Сталлуорт выглядел усталым и подавленным, но отвечал твердо. Он понятия не имел, как это может повлиять на дело Эллиота, и не пытался прикрыть обвинение осторожными и уклончивыми ответами. Видимо, злился на Голанца за то, что тот не избавил его от дачи показаний.
— Значит, после ареста вы доставили его в участок Малибу?
— Нет, я отвез его сюда, в тюрьму штата, чтобы его поместили в тюремную психлечебницу.
— Сколько времени заняла поездка?
— Около часа.
— А потом вы сразу вернулись в Малибу?
— Нет, сначала я отвез машину в мастерскую. Уимс разбил мне один подфарник, поэтому я заехал в гараж и заменил его на новый. На это ушло все время до конца смены.
— И когда «четыре-альфа» оказалась в Малибу?
— Во время пересменки. Я сдал ее сотрудникам из дневного патруля.
Я заглянул в записи.
— Это были… офицеры Мюррей и Харбер?
— Ну да.
Сталлуорт зевнул, и по залу проносились смешки.
— Я знаю, что мы отнимаем у вас время отдыха. Потерпите, осталось совсем немного. Когда вы передаете автомобиль следующей смене, то моете его или очищаете каким-то другим способом?
— В теории — да. Но на практике никто этого не делает, если только пассажира не стошнило на ваше заднее сиденье. Машины меняют раз или два в неделю, вот тогда ребята в гараже их чистят.
— Эли Уимса стошнило в вашем автомобиле?
— Нет, а то я бы заметил.
Снова смех. Я взглянул на Голанца — тот сидел бледный.
— Хорошо, офицер Сталлуорт, давайте проверим, правильно ли я вас понял. Эли Уимса задержали за стрельбу в парке, причем он сделал не менее девяноста четырех выстрелов. Его арестовали, надели наручники и доставили в город. Я правильно понимаю?
— В общем, да.
— На записи мы видим, что мистер Уимс сидит на заднем сиденье автомобиля. Он оставался там на протяжении всей поездки?
— Да. Я его пристегнул.
— Когда арестованного сажают на заднее сиденье справа, это обычная практика?
— Да. Никто не хочет, чтобы он оказался за спиной водителя.
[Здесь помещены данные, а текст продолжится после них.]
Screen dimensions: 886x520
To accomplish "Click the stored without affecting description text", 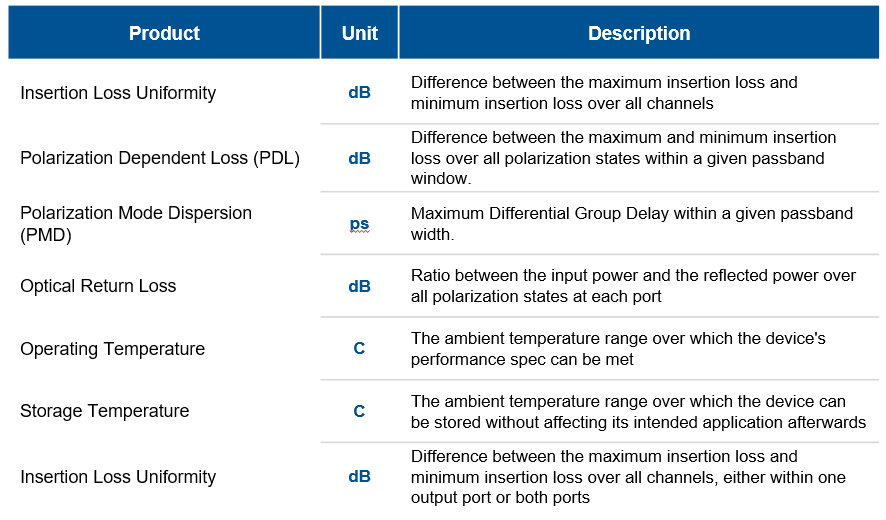I will (639, 411).
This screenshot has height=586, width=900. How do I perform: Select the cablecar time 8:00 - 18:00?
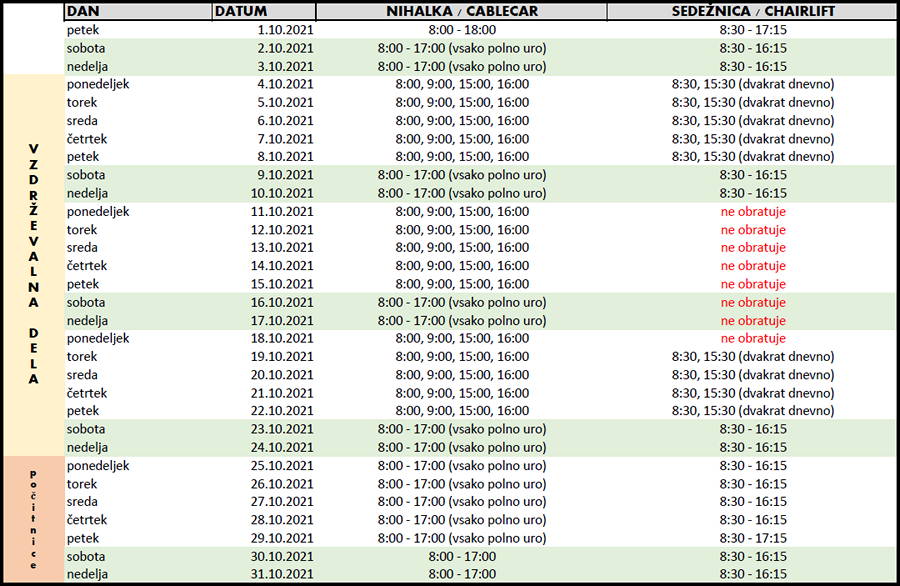click(x=461, y=30)
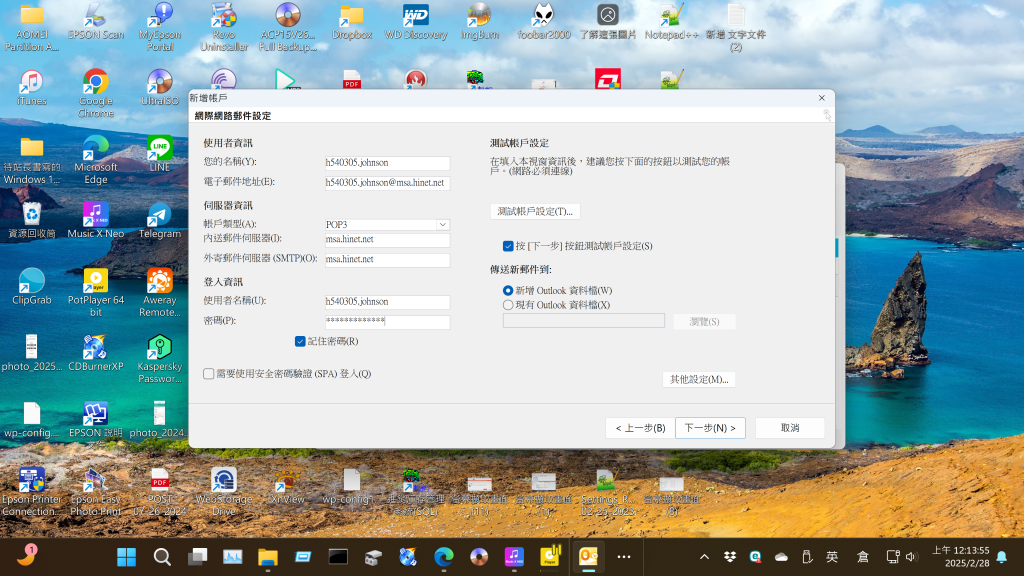Image resolution: width=1024 pixels, height=576 pixels.
Task: Click the 密碼 password input field
Action: click(387, 322)
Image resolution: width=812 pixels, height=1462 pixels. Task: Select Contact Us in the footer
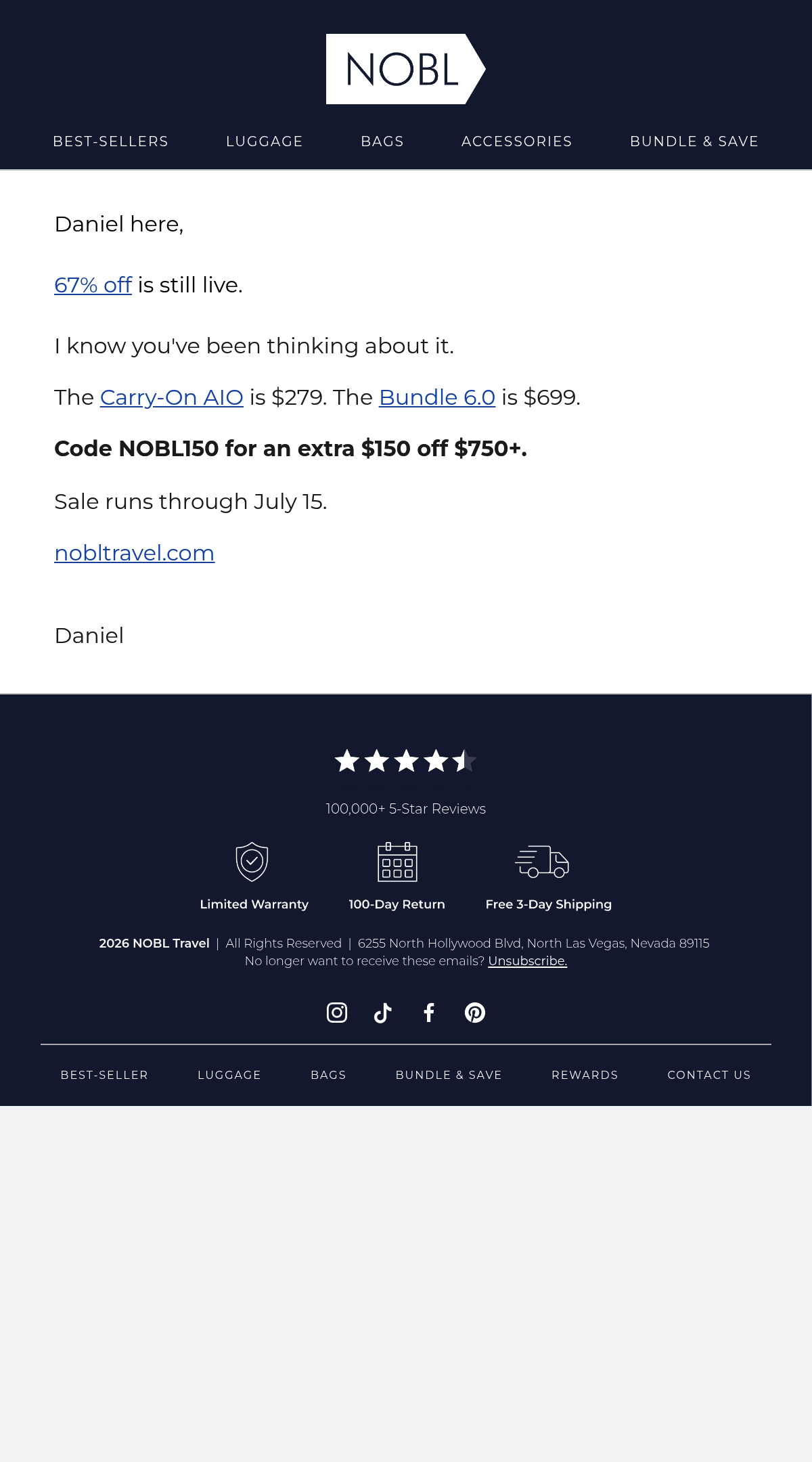point(709,1075)
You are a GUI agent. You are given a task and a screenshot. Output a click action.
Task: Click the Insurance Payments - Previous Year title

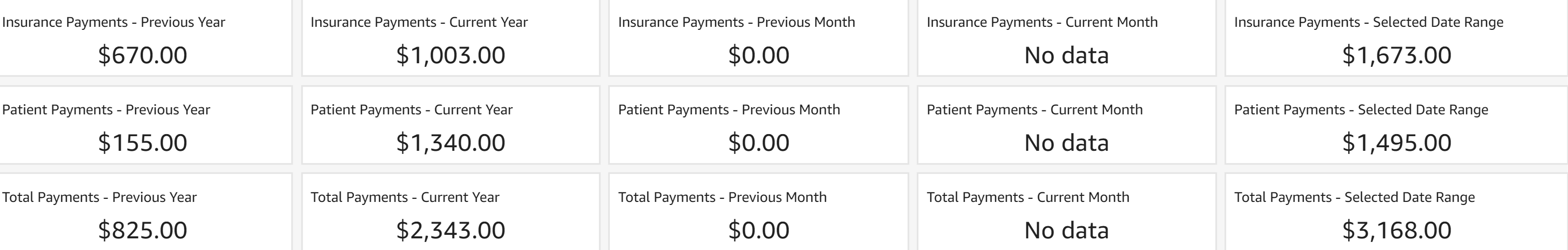click(114, 22)
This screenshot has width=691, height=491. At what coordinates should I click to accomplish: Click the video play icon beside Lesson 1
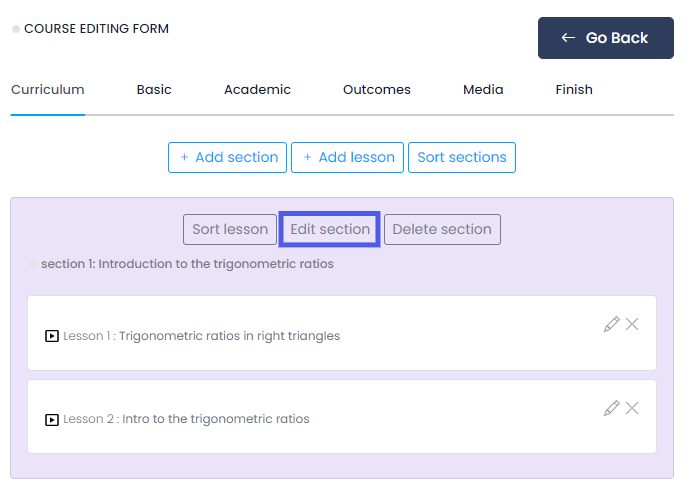pos(52,336)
— Я заметил, что вы не стали прятать руки мистера Уимса в пластиковый пакет. Почему?
— Не было необходимости. Доказательств и так хватало. Все видели, как он палил из огнестрельного оружия. Какой смысл проводить тест на следы пороховых частиц?
— Спасибо, офицер Сталлуорт. Надеюсь, вам удастся хорошо выспаться.
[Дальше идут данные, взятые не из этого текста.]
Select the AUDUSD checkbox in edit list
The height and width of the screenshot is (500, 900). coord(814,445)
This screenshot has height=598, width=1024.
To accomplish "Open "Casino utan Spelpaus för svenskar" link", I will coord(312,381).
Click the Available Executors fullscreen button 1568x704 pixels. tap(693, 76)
Я сел, предоставив свидетеля Голанцу. Тот медленно встал и подошел к трибуне. Он давно понял, к чему я веду, но у него уже не было возможности что-либо изменить. Впрочем, он не стал опускать руки. Я оставил маленькую брешь в защите, и он извлек из этого все, что мог.
— Офицер Сталлуорт, как долго вы ждали ремонта в гараже?
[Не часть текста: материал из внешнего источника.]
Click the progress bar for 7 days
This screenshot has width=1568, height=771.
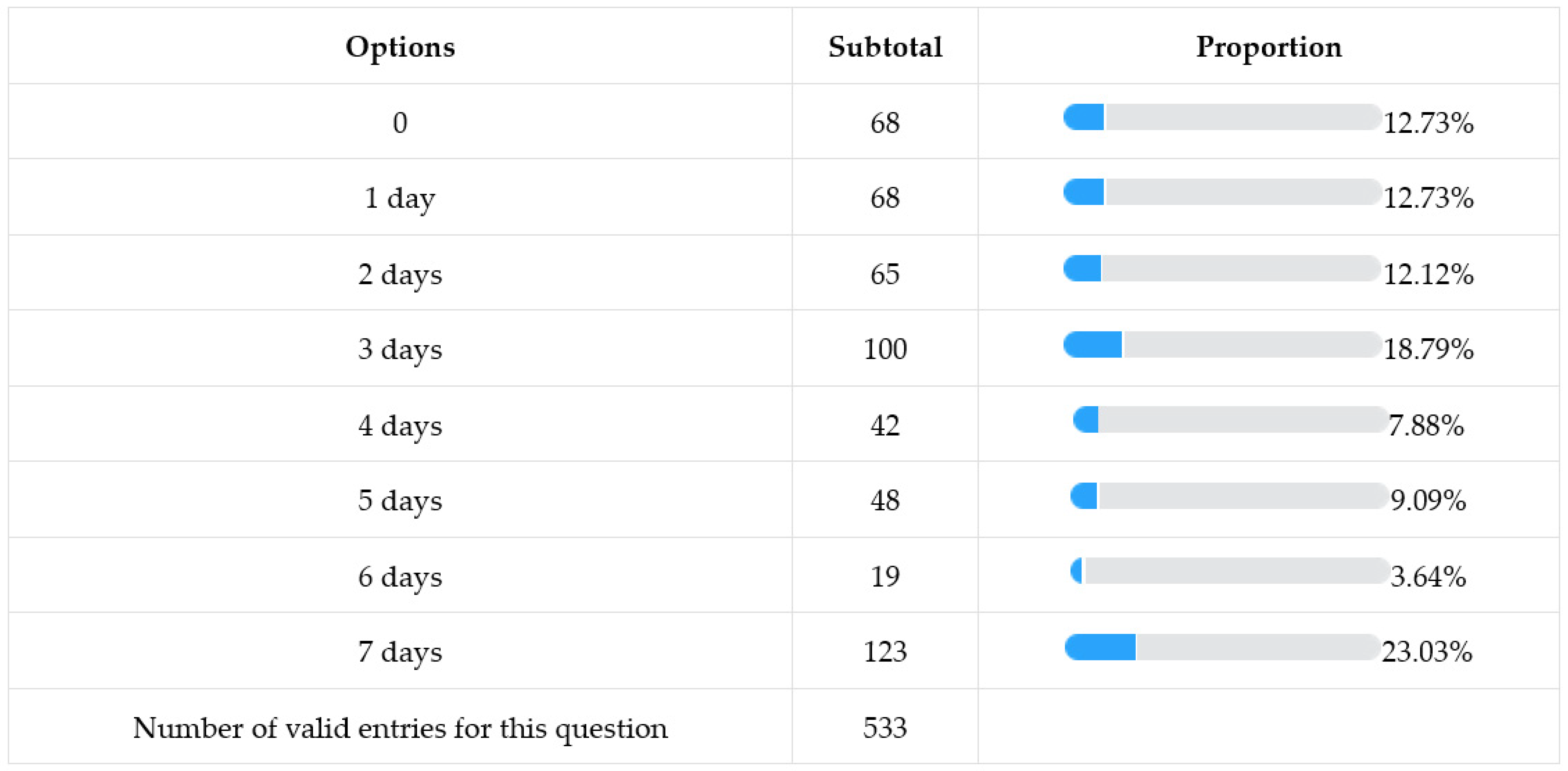[x=1222, y=647]
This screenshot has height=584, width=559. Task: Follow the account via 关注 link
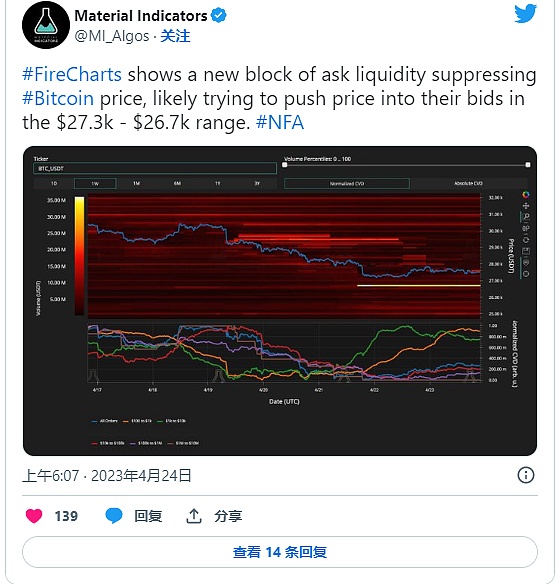point(175,36)
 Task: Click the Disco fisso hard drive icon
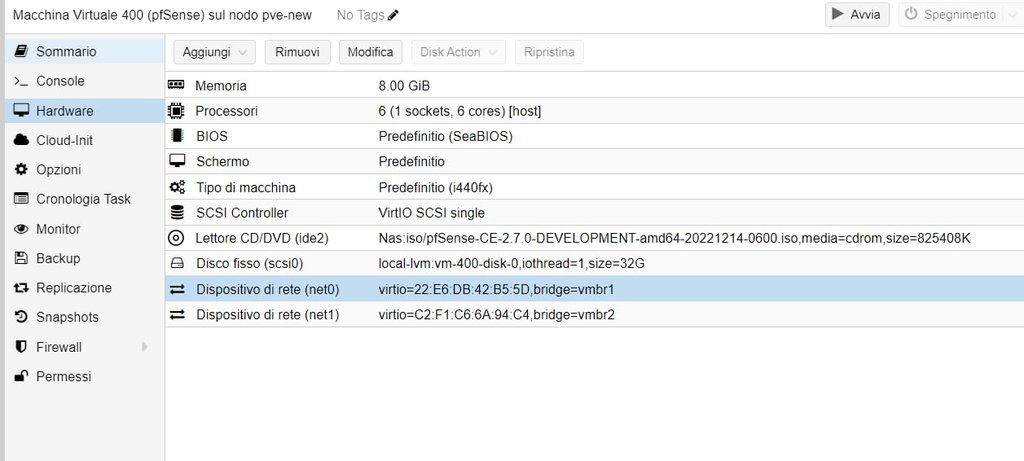(x=177, y=264)
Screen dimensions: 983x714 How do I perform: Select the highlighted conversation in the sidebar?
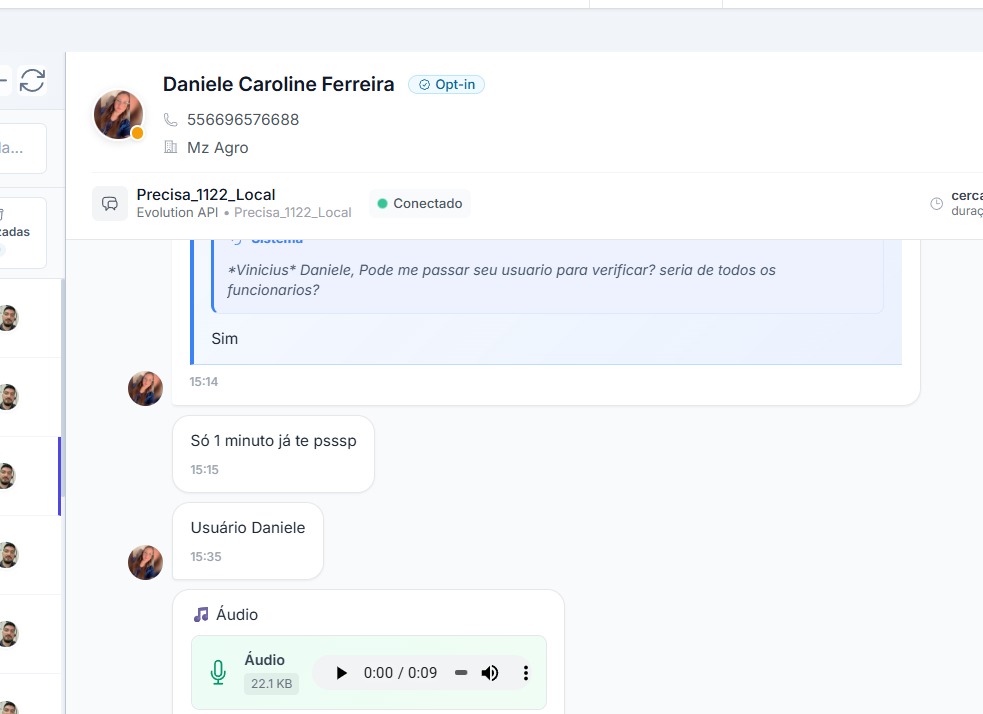coord(28,476)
— Примерно два часа. Там была только пара ночных дежурных, они зашивались с работой.
— Эти два часа вы постоянно находились рядом с машиной?
— Нет, я нашел в комнате свободный стол и написал рапорт об аресте Уимса.
— Ранее вы заявляли, что независимо от правил и инструкций в плане чистки автомобиля целиком полагаетесь на служащих из гаража. Это так?
— Да.
— Вы когда-нибудь обращались к ним с официальной просьбой или они делают это сами?
— Никогда не обращался. Все подразумевается само собой.
— Когда вы сидели и писали рапорт, служащие гаража мыли или дезинфицировали ваш автомобиль?
— Не знаю.
— Но они могли это сделать, не поставив вас в известность?
— Да.
— Спасибо, офицер.
Я немного помолчал, прежде чем перейти к повторному допросу.
— Офицер Сталлуорт, вы сказали, что на ремонт ушло два часа, потому что не хватало рук. Верно?
— Верно.
В его тоне слышалось: «Боже, когда вы оставите меня в покое?»
— Как по-вашему, в подобной ситуации они стали бы добровольно мыть вашу машину?
— Не знаю. Спросите их.
— Но вы не просили их помыть автомобиль?
— Не просил.
— Спасибо, офицер.
Я сел, и Голанц зашел на следующий круг.
Наступил полдень. Судья объявил перерыв на обед, но дал нам всего сорок пять минут, потому что мы задержались утром. Я не возражал. Мой главный свидетель сидел рядом, и я знал, что чем раньше он даст свои показания, тем быстрее освободят моего клиента.